Três anos depois do desaparecimento do caminhoneiro Luciano Boeira Melos, de 27 anos, um dos homens acusados pelo crime confessou o assassinato durante julgamento realizado em Bom Jesus, nos Campos de Cima da Serra.
Felipe Silveira Noronha admitiu, na noite de terça-feira (28), que matou Luciano a tiros de rifle durante uma emboscada. O réu também indicou à Polícia Civil o local onde teria escondido o corpo da vítima, nunca encontrado desde o crime.
Equipes policiais realizaram buscas nesta quarta-feira (29) na área apontada pelo acusado. Um osso foi localizado e encaminhado para perícia. Somente os exames técnicos poderão determinar se o material é humano e se pertence ao caminhoneiro.
Durante o interrogatório, Felipe afirmou ter cometido o crime sozinho depois de descobrir que Luciano mantinha um relacionamento extraconjugal com a esposa dele, Fabiana Ramos Saraiva.
Segundo a versão apresentada no julgamento, a arma utilizada pertencia ao próprio acusado. Felipe declarou que os outros três réus não teriam participado diretamente do assassinato. Ele disse apenas que o irmão, Flávio Silveira Noronha, o ajudou a retirar a motocicleta da vítima do local do crime.

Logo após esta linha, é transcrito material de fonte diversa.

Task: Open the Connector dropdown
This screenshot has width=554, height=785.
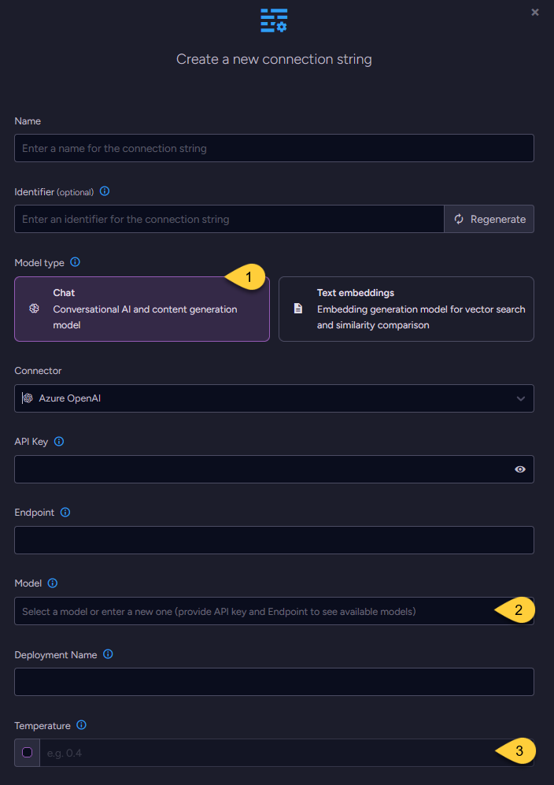Action: (x=274, y=398)
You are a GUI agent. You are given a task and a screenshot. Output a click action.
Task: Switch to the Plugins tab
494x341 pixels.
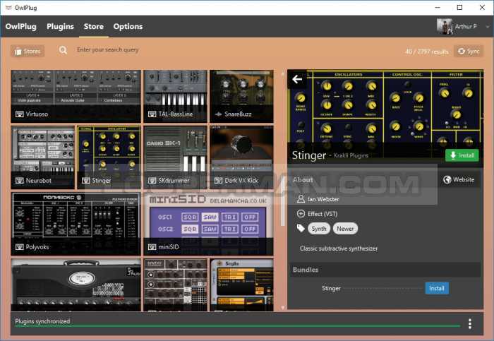(60, 27)
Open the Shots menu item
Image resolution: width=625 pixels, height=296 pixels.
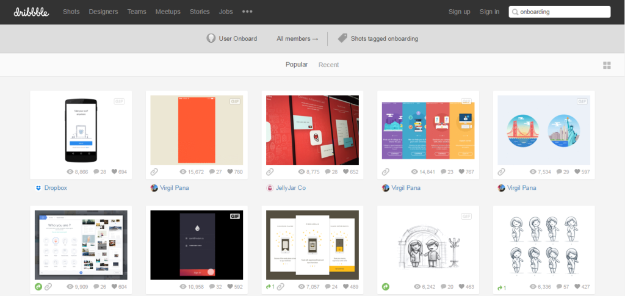point(71,12)

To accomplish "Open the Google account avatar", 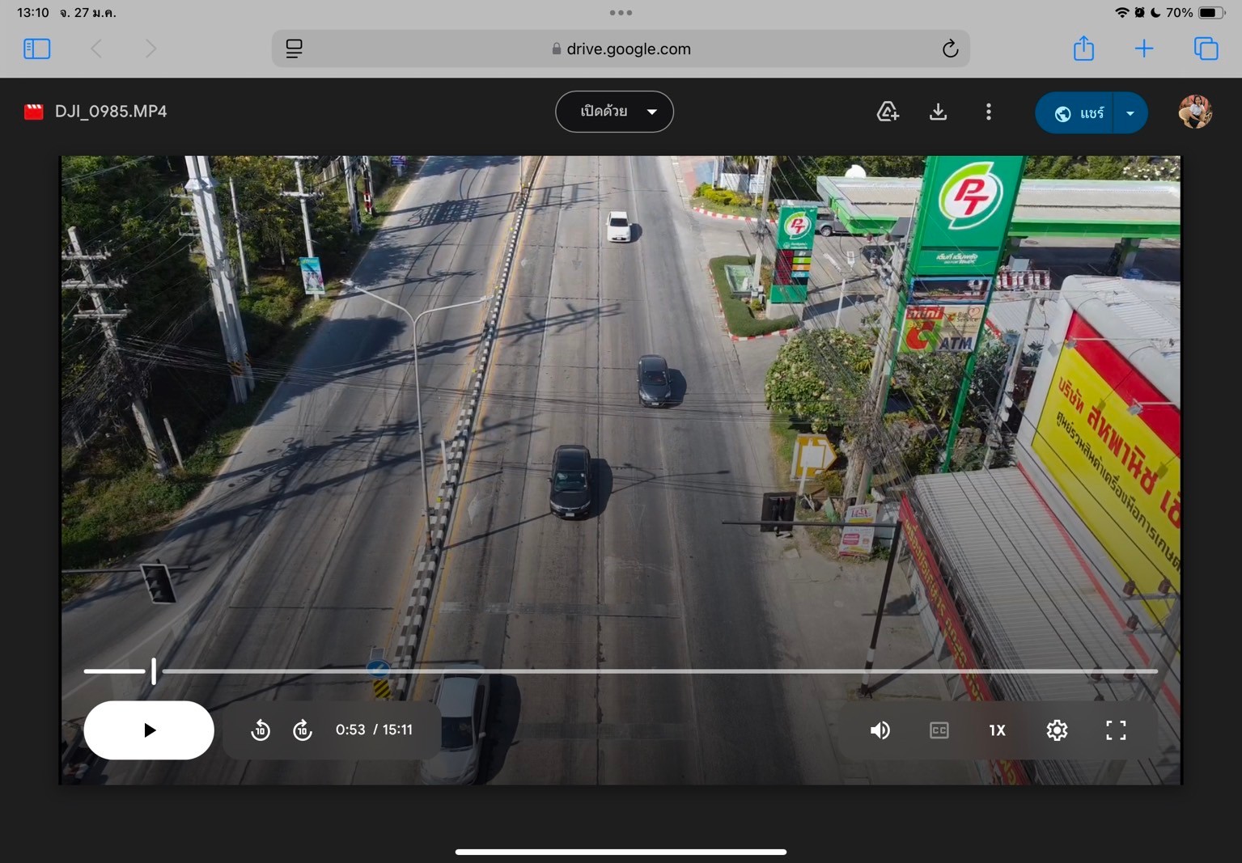I will click(1194, 112).
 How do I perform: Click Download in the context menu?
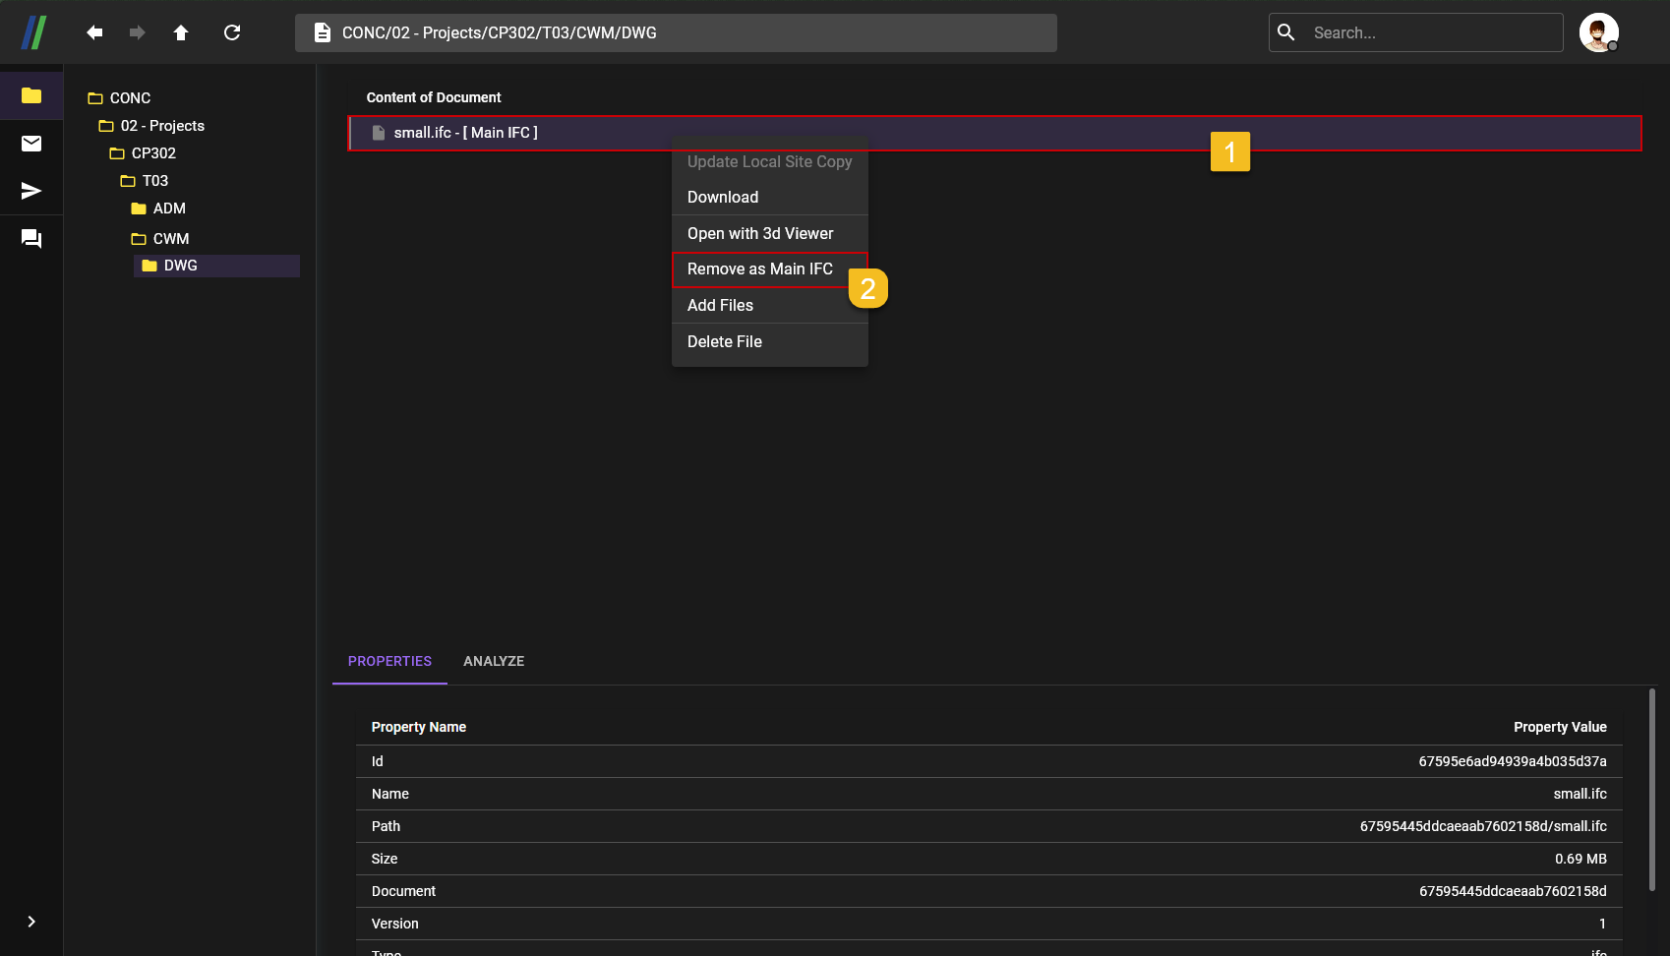click(x=723, y=197)
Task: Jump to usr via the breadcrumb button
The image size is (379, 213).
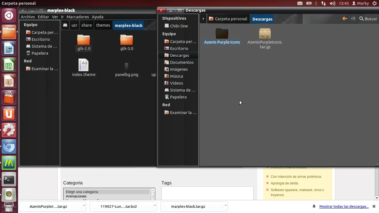Action: click(74, 25)
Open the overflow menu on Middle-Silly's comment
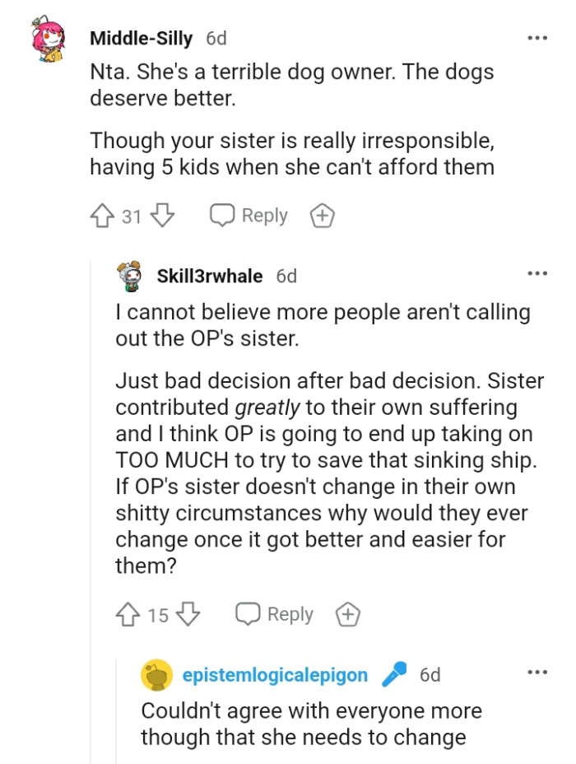 537,37
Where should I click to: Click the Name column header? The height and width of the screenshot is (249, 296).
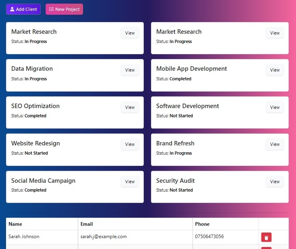pos(15,224)
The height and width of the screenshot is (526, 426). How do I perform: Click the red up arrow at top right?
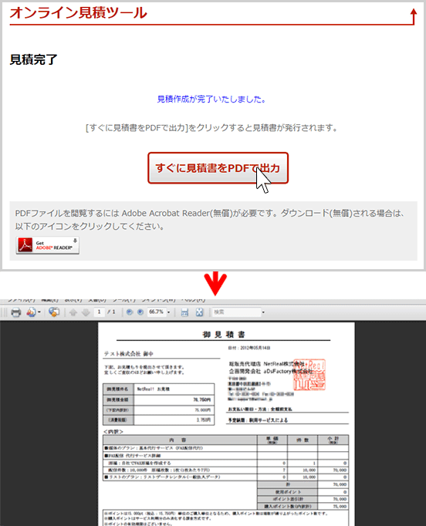coord(414,16)
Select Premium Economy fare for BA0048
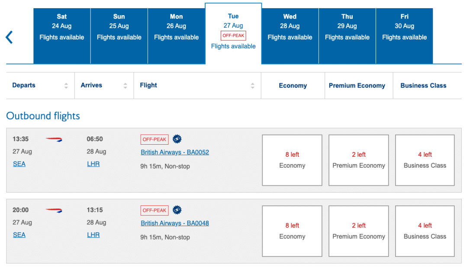 pyautogui.click(x=358, y=231)
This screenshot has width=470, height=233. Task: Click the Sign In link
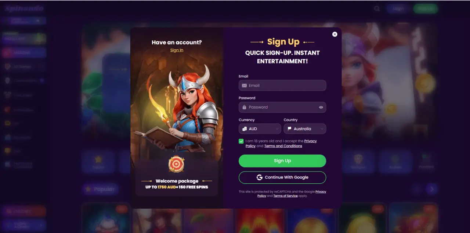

Os depoimentos de Fabiana e Flávio coincidiram com a versão apresentada por Felipe, atribuindo a ele a responsabilidade pela morte. O quarto acusado, José Balduíno Saraiva, pai de Fabiana, exerceu o direito de permanecer em silêncio.
A confissão diverge parcialmente da denúncia do Ministério Público. A acusação sustenta que o homicídio teria sido planejado pelo grupo e que Luciano foi atraído até uma área rural para ser morto por motivo torpe e sem possibilidade de defesa.
Os quatro réus respondem em liberdade por homicídio duplamente qualificado, ocultação de cadáver e fraude processual. Caberá ao Conselho de Sentença avaliar as diferentes versões e decidir sobre a participação de cada acusado.
Luciano desapareceu na noite de 26 de julho de 2023. Ele saiu de casa de motocicleta para encontrar Fabiana em uma propriedade rural na localidade de Caraúno, no interior de Bom Jesus.
Durante o deslocamento, o caminhoneiro enviou uma mensagem de áudio ao irmão. Na gravação, afirmou que, caso algo acontecesse, a família saberia onde ele havia ido. Esse foi o último contato de Luciano com os familiares.
Cinco dias depois, a motocicleta foi encontrada dentro de um rio na localidade de Casa Branca, aproximadamente 30 quilômetros distante do ponto onde o encontro teria ocorrido. Para o Ministério Público, o veículo foi levado para outra região com o objetivo de dificultar as investigações.
No primeiro dia do julgamento, oito testemunhas prestaram depoimento. Entre elas estavam a mãe de Luciano e o delegado responsável pelo inquérito. O Tribunal do Júri começou na terça-feira e tinha previsão de se estender por três dias.